Data entries
· · · · · · ·

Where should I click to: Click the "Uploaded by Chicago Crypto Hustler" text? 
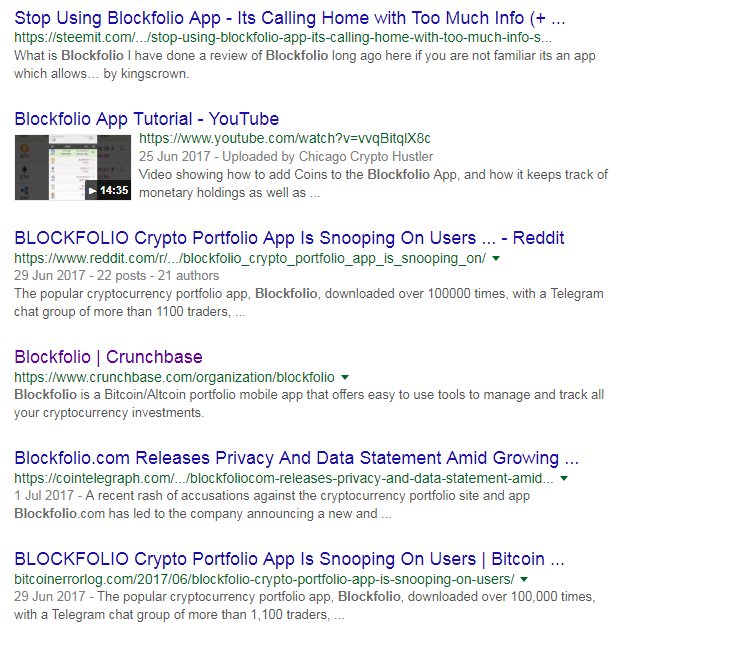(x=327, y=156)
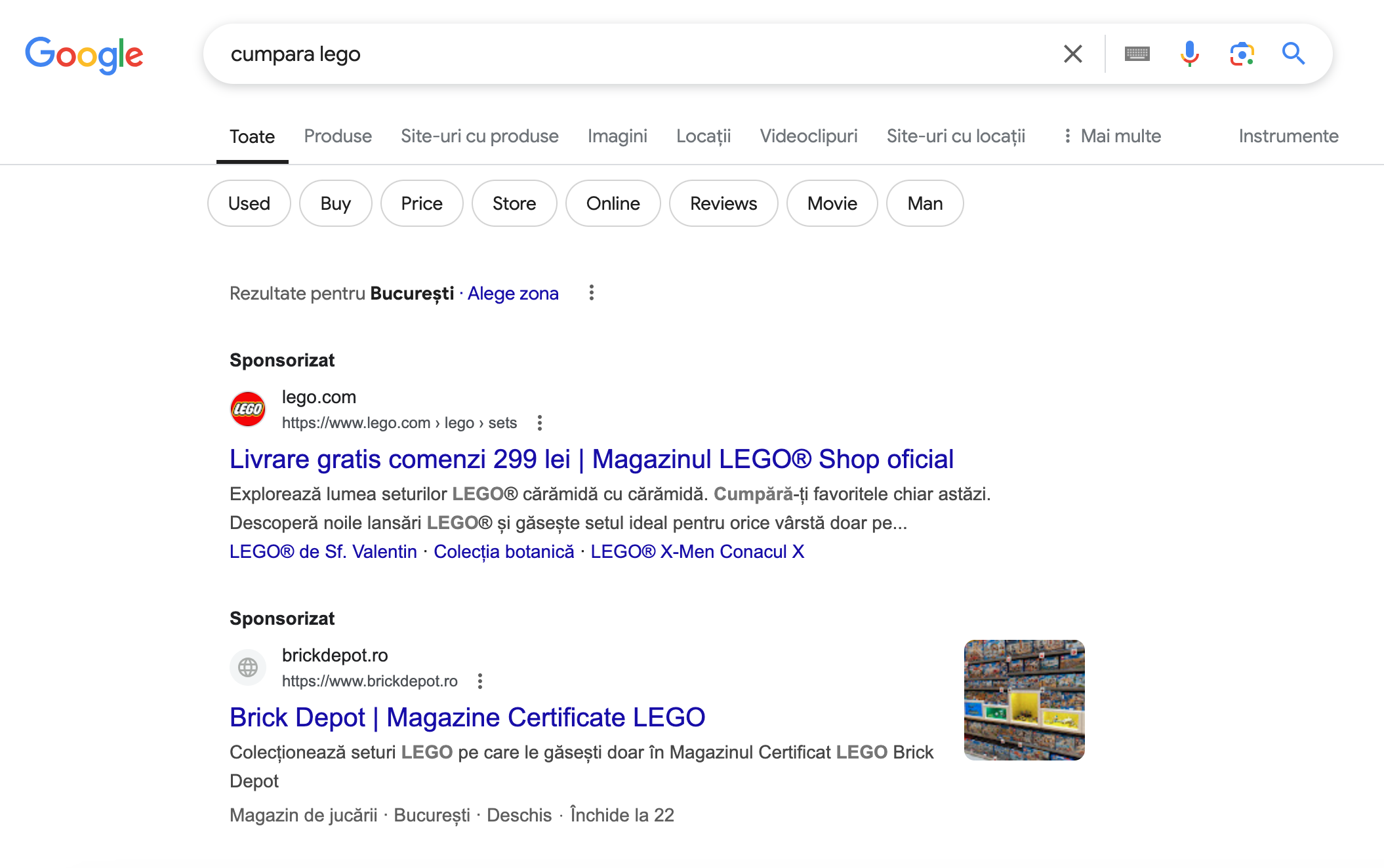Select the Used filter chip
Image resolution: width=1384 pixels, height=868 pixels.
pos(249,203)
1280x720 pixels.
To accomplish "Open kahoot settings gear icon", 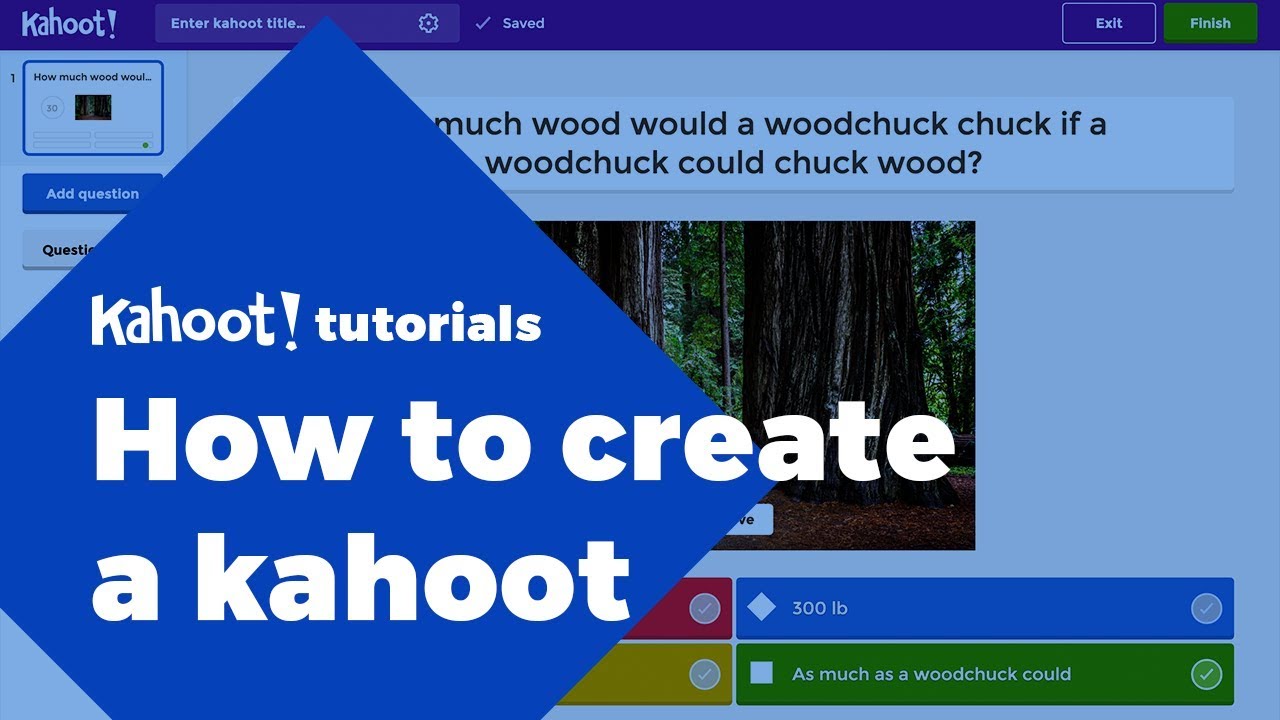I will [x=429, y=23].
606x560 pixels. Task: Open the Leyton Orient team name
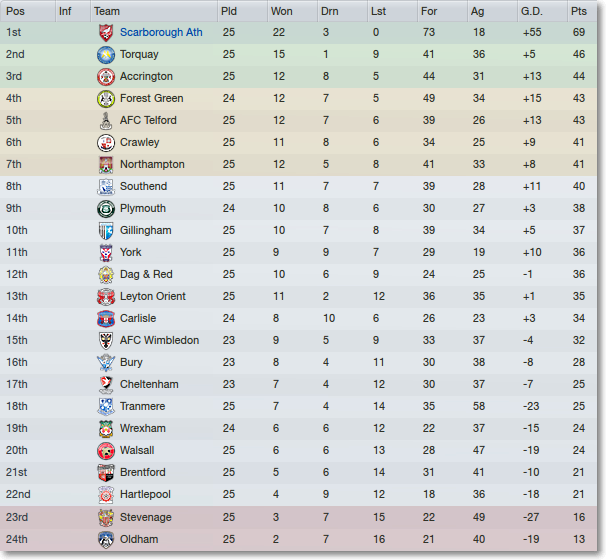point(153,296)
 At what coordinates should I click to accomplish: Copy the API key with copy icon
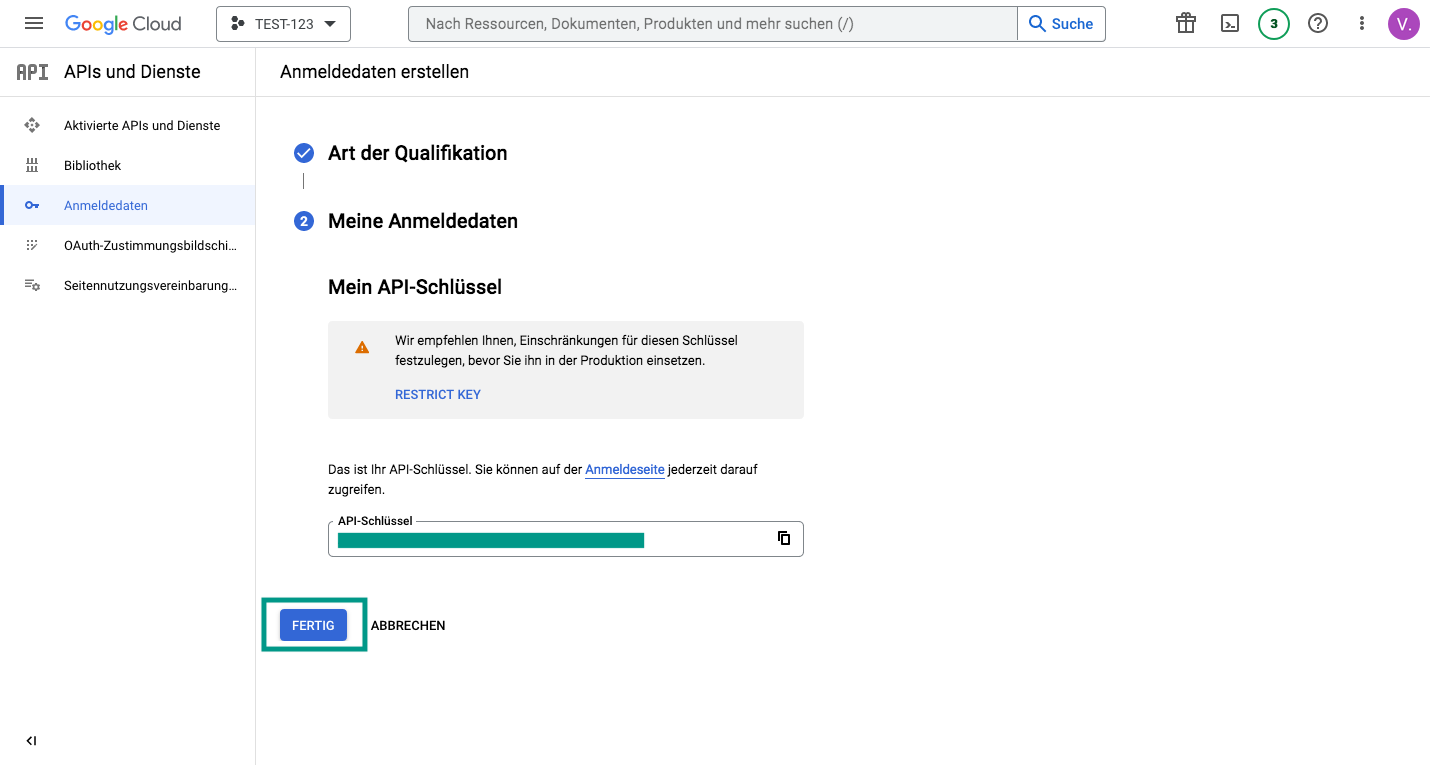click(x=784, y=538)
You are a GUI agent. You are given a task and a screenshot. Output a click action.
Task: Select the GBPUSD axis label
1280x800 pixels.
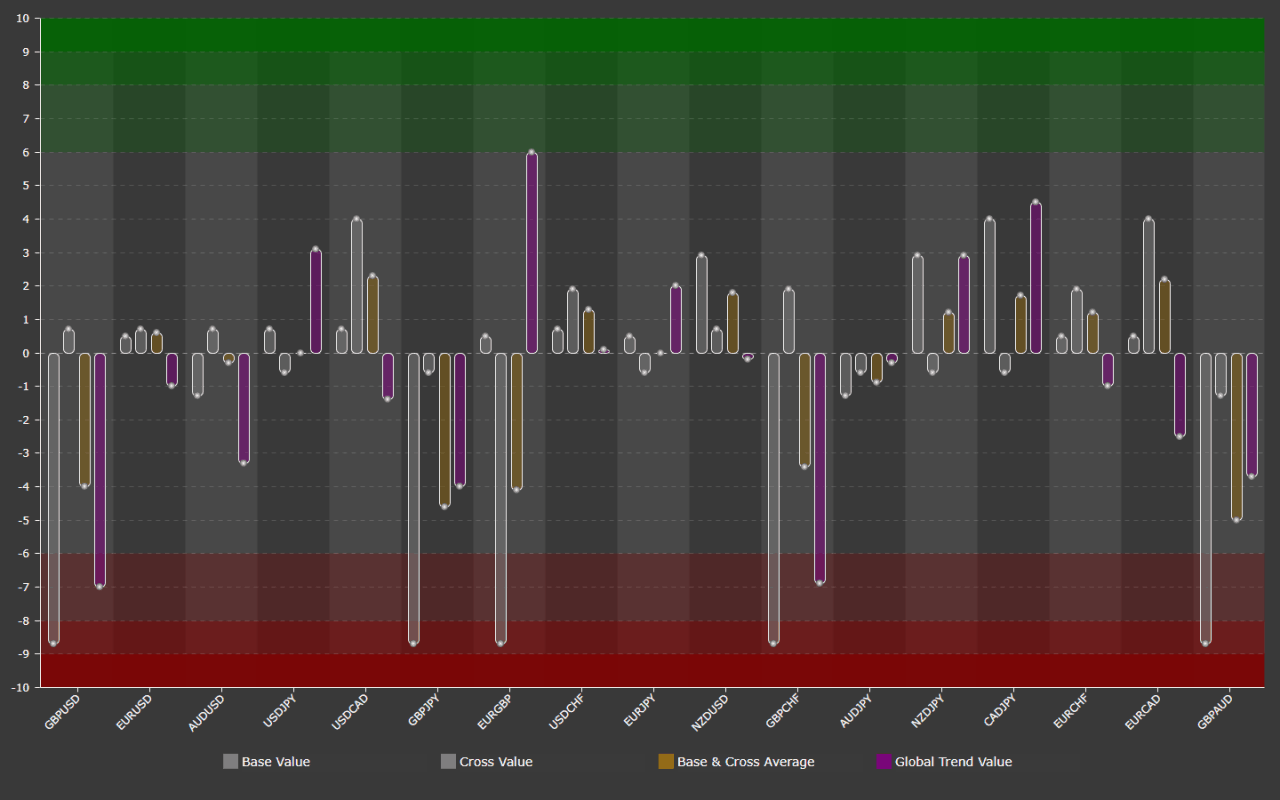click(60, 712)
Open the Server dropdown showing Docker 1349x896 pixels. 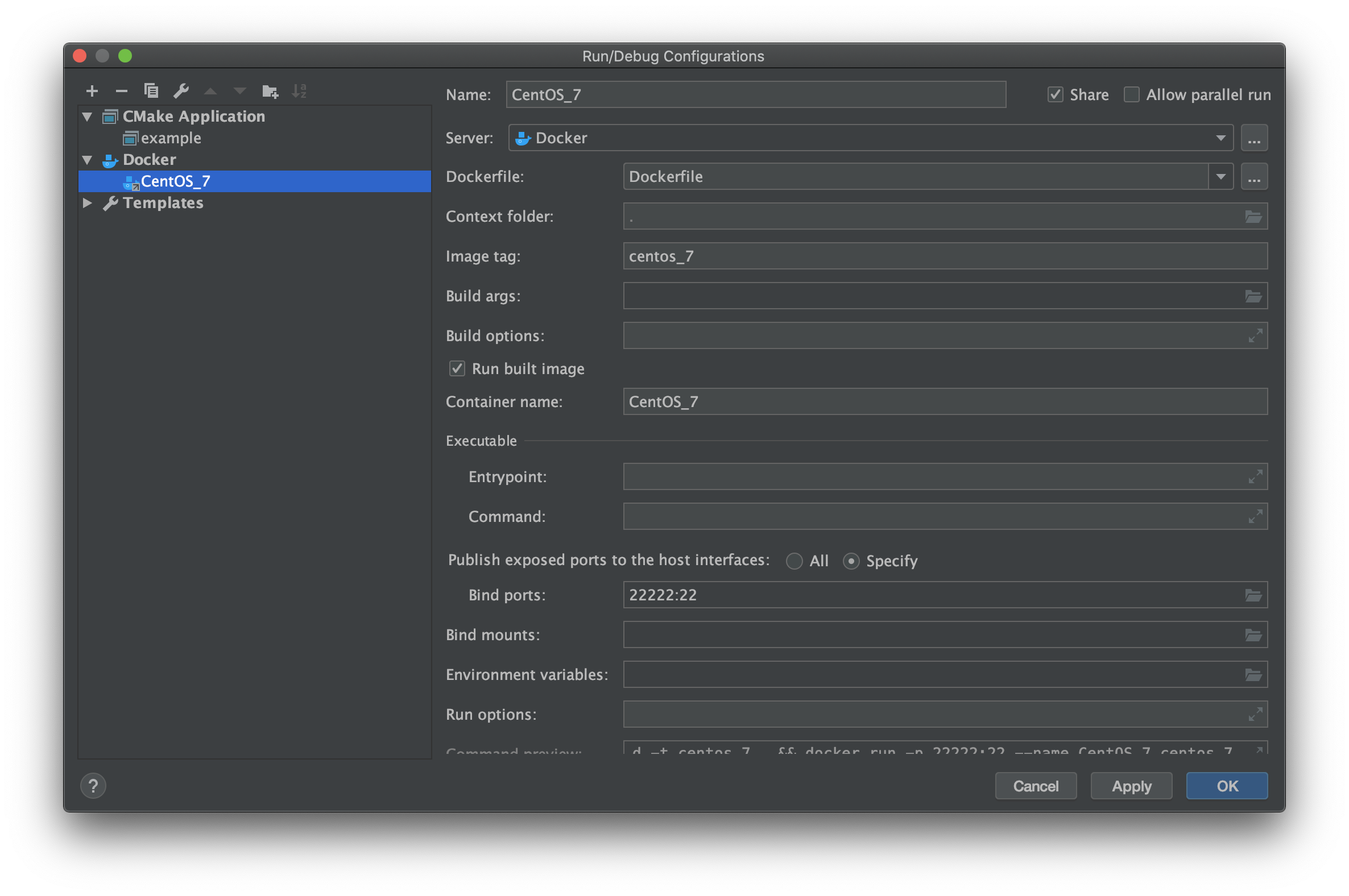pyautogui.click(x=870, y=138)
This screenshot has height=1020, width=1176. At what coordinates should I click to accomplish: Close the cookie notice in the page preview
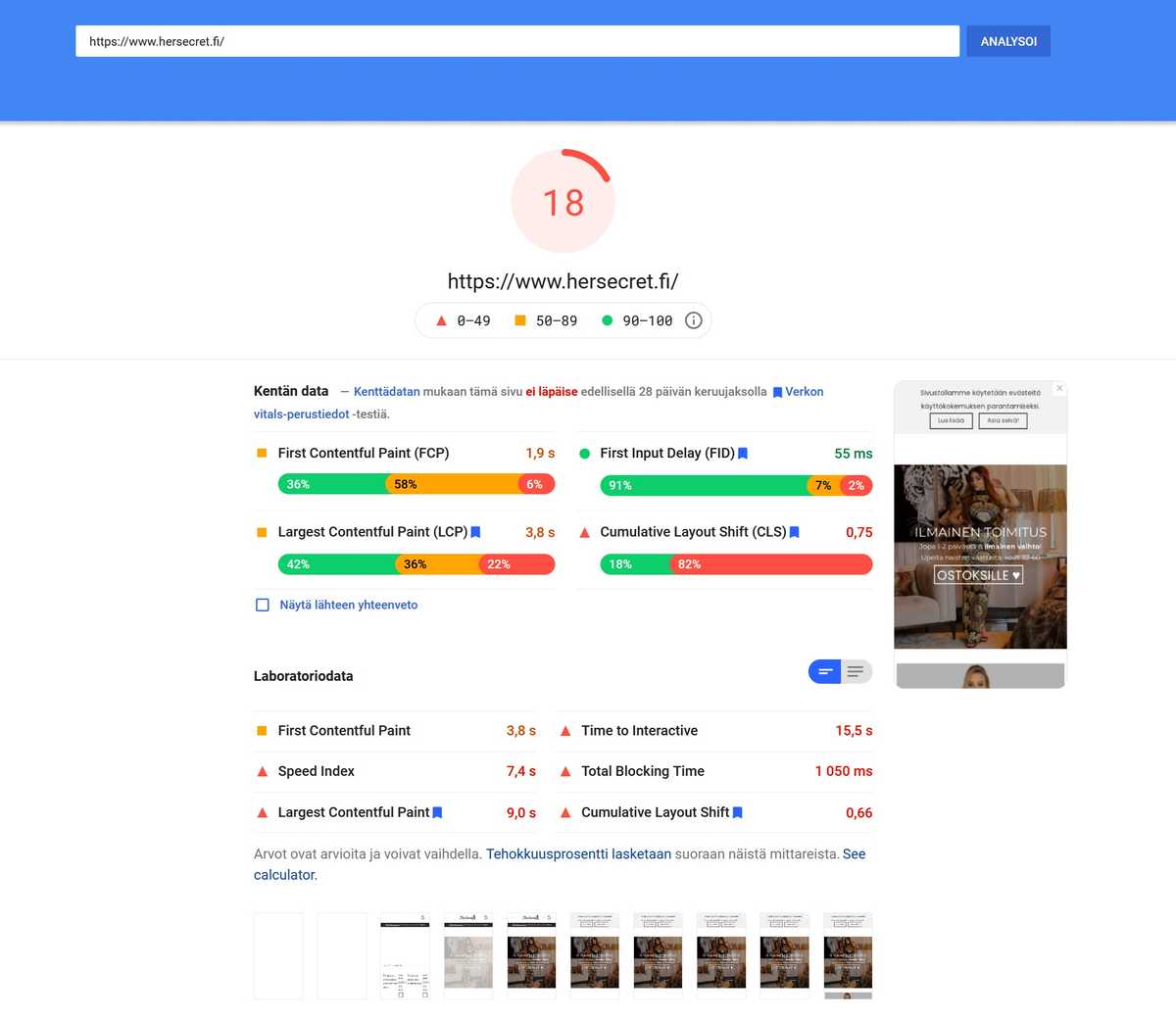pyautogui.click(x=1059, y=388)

· · · · · · ·

WHAT TO PRODUCE: Pick out every line of the material that contains the word "coordinates" and copy those lines.

WRITTEN RESPONSE:
 At what coordinates should I click to accomplish: Copy the API key with copy icon
This screenshot has height=1020, width=1176. At what coordinates should I click to accomplish: Close the cookie notice in the page preview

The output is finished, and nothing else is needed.